SUPPLIED MATERIAL:

--------

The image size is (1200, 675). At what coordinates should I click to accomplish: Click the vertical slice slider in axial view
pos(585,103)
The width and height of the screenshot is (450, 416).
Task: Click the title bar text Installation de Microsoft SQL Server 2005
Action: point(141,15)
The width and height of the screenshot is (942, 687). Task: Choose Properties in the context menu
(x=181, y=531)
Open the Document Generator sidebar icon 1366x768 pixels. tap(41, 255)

--------

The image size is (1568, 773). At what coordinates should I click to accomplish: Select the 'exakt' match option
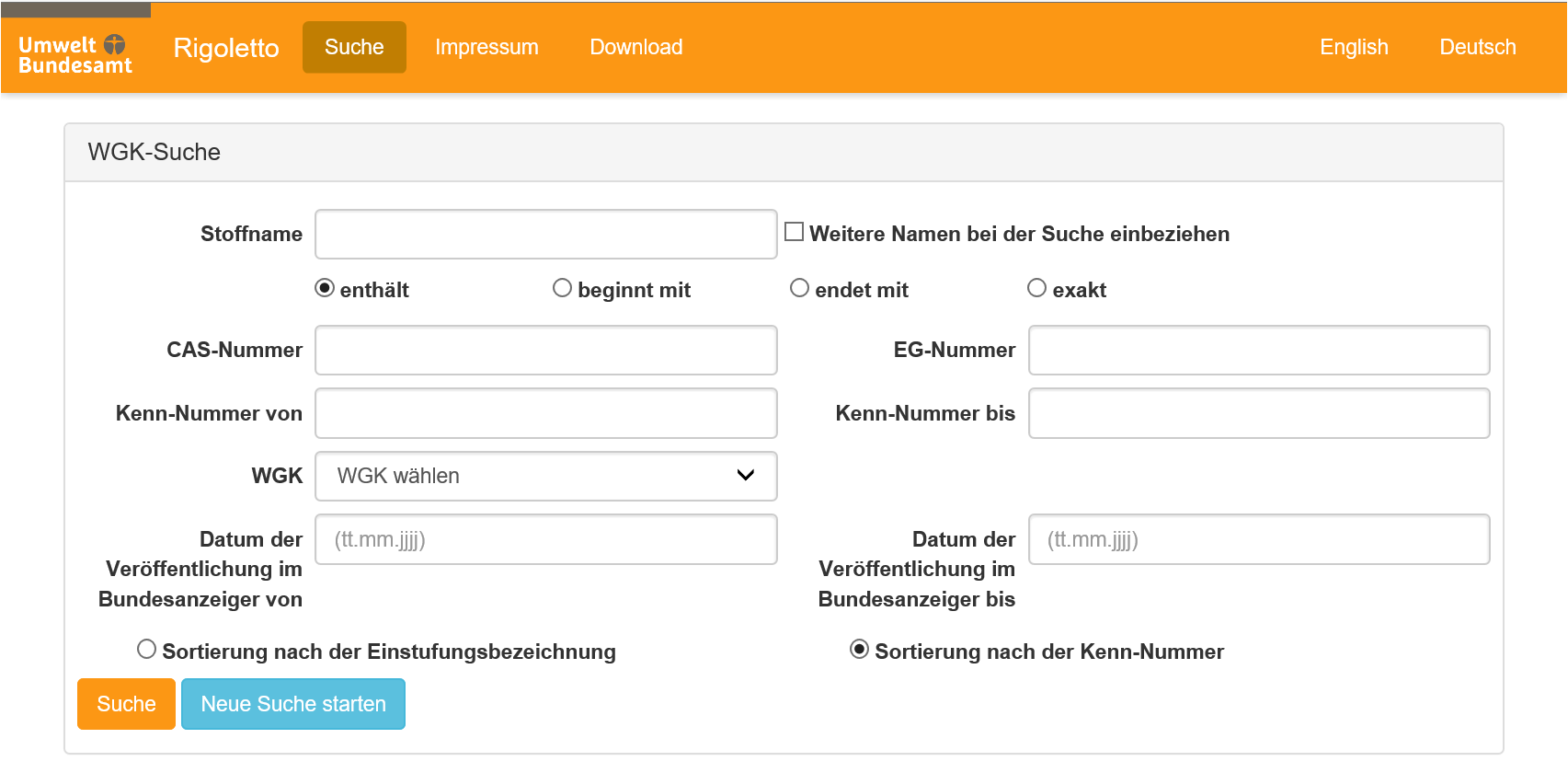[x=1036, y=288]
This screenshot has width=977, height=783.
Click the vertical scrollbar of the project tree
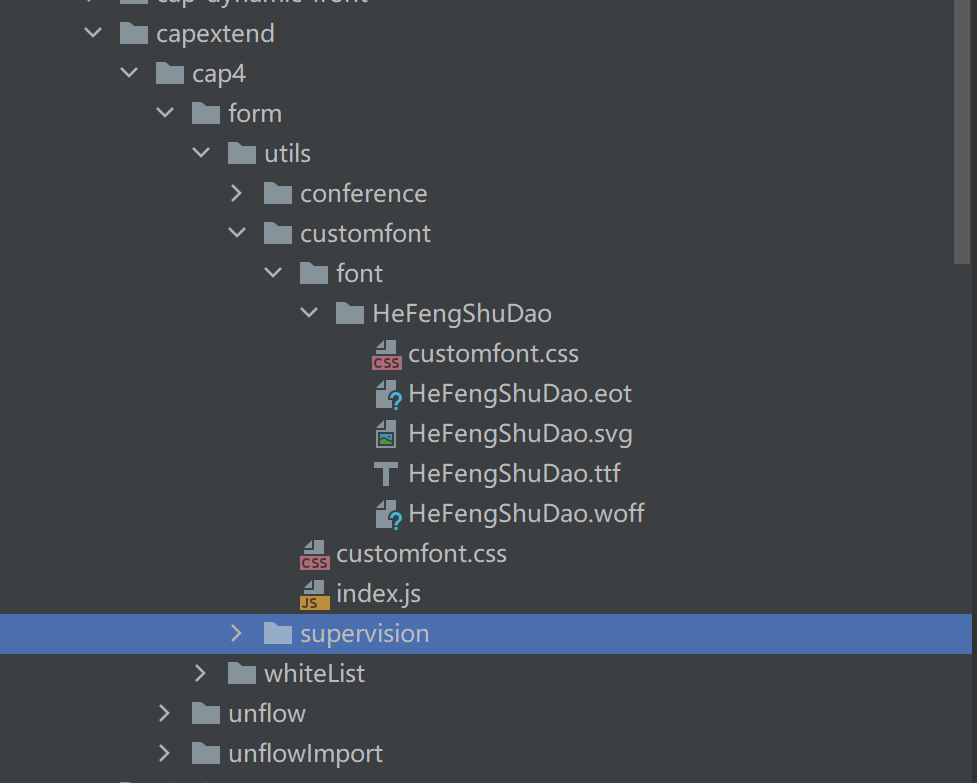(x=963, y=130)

--------

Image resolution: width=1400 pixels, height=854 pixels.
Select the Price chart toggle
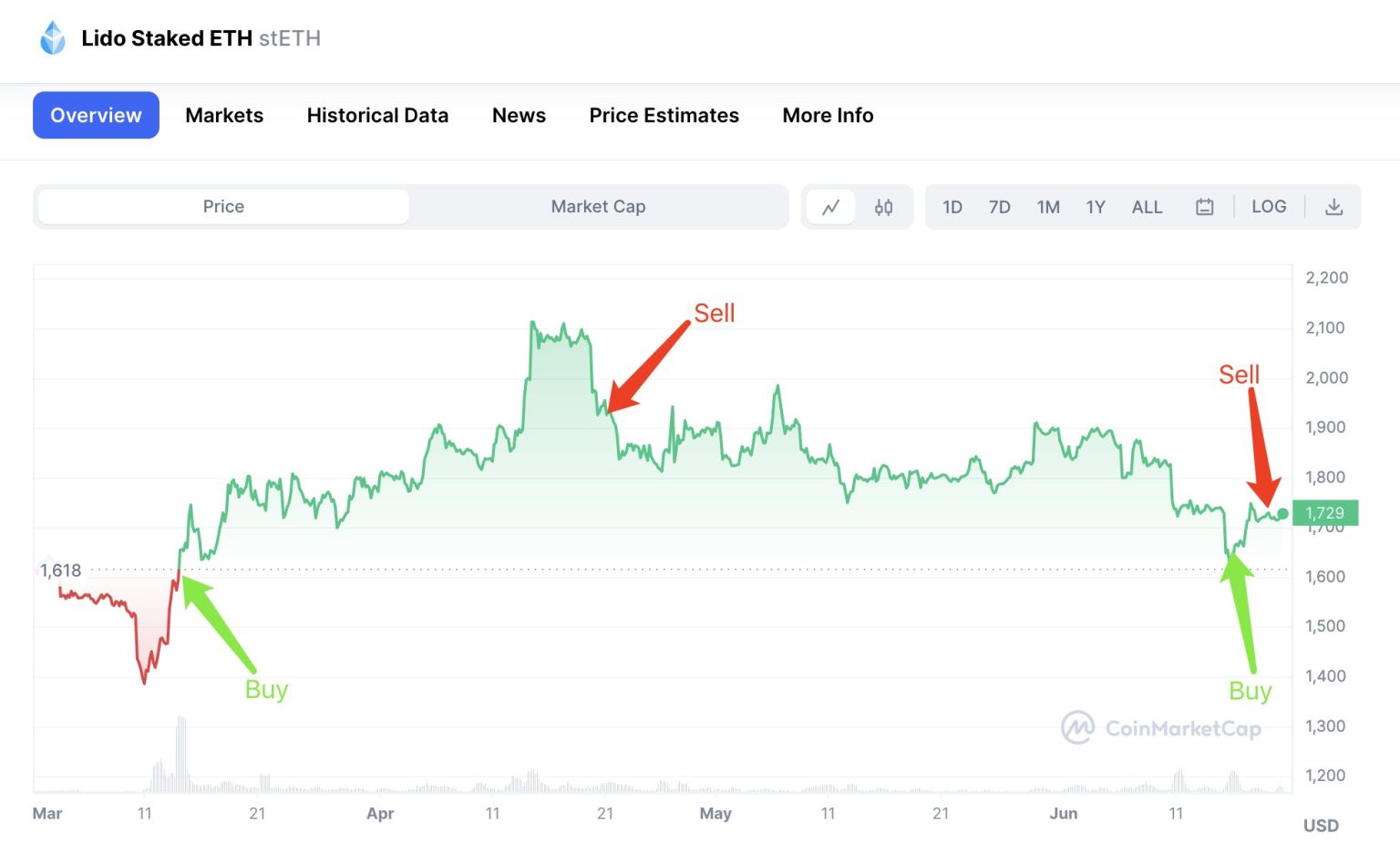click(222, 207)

--------

TASK TO CARRY OUT:
Above are some lines. Repeat exactly, and only, those from the line that has "The image size is (1200, 675)." through the line that has "Open the Document".

SOLUTION TO THE EXERCISE:
The image size is (1200, 675). At what coordinates should I click to accomplish: Click the vertical slice slider in axial view
pos(585,103)
The width and height of the screenshot is (450, 416).
Task: Click the title bar text Installation de Microsoft SQL Server 2005
Action: point(141,15)
The width and height of the screenshot is (942, 687). Task: Choose Properties in the context menu
(x=181, y=531)
Open the Document Generator sidebar icon 1366x768 pixels. tap(41, 255)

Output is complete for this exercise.